17/05/2019 às 17h31min - Atualizada em 17/05/2019 às 17h31min

A arma nos dá apenas a sensação, e não a segurança de que precisamos

No fundo, no fundo, quem quer usar arma neste país já usa

José Rocha
Reprodução Internet
Cada vez mais me impressiona, a visão equivocada que muita gente tem sobre a questão do porte de arma. Esse assunto foi aceso durante a campanha do então candidato Bolsonaro e agora reaceso com o decreto presidencial 9.785/19.

Em relação a atitude do atual presidente da república, pra mim, nada mais que o cumprimento de uma promessa de campanha. Sobre a questão da inconstitucionalidade do tal decreto, cabe as autoridades jurídicas decidirem sobre isso. Mas o problema é saber se o fato de facilitar o uso de armas de fogo vai realmente trazer mais segurança pra aqueles que vão usá-las.

No fundo, no fundo, quem quer usar arma neste país já usa. Pra se adquirir qualquer arma, basta ter a vontade e o dinheiro. Se vai comprar de forma legal ou não ai é uma outra questão.

Claro que a proibição legal inibe até um certo ponto, mas não implica na impossibilidade de se comprar e usar qualquer coisa que se queira.

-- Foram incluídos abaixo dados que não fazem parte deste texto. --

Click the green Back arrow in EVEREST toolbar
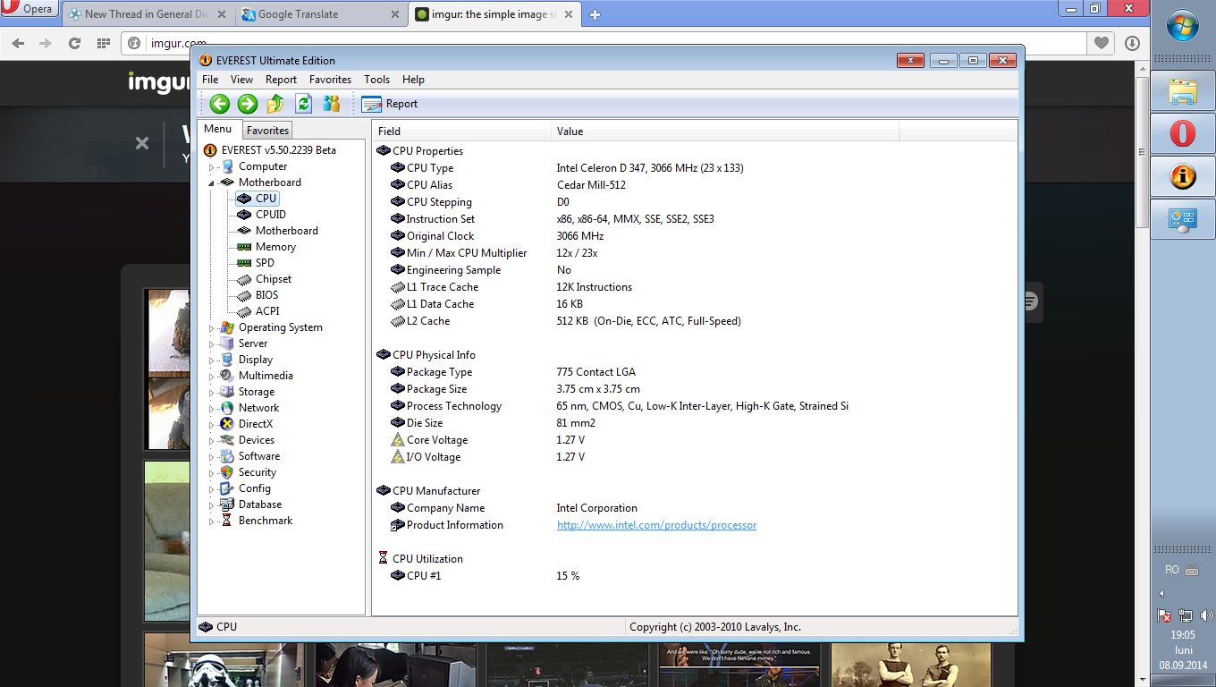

Seria muito bom que o fato de colocar uma arma na cintura me livrasse de alguns males, como por exemplo, um assalto. Fosse assim, os policiais não seriam assaltados como são vez ou outra e geralmente quando eles são abordados, o principal medo é que o assaltante descubra que ele é militar. Porque? Porque sabendo que se trata de um policial, presume-se que o mesmo está armado e assim sendo, na maioria das vezes o elemento já age de forma muito mais violenta.

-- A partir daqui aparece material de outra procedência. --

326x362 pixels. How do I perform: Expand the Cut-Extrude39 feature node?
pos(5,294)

Resultado: a arma que estaria para proteger, termina sendo o motivo para mais violência contra quem a usa.

Portanto, ninguém se iluda, uma arma de fogo na cintura, não significa garantia de segurança. Que passa essa sensação, claro que passa pra quem usa, mas os dados, as estatísticas não provam essa garantia. O próprio Bolsonaro já foi assaltado mais de uma vez, apesar de sempre andar armado, até porque é militar do exército. Quando em plena campanha ele foi esfaqueado, estava rodeado de seguranças e todos armados. Será ironia do destino? Claro que não. É que a arma nos dá apenas a sensação e não a segurança que todos gostaríamos de ter.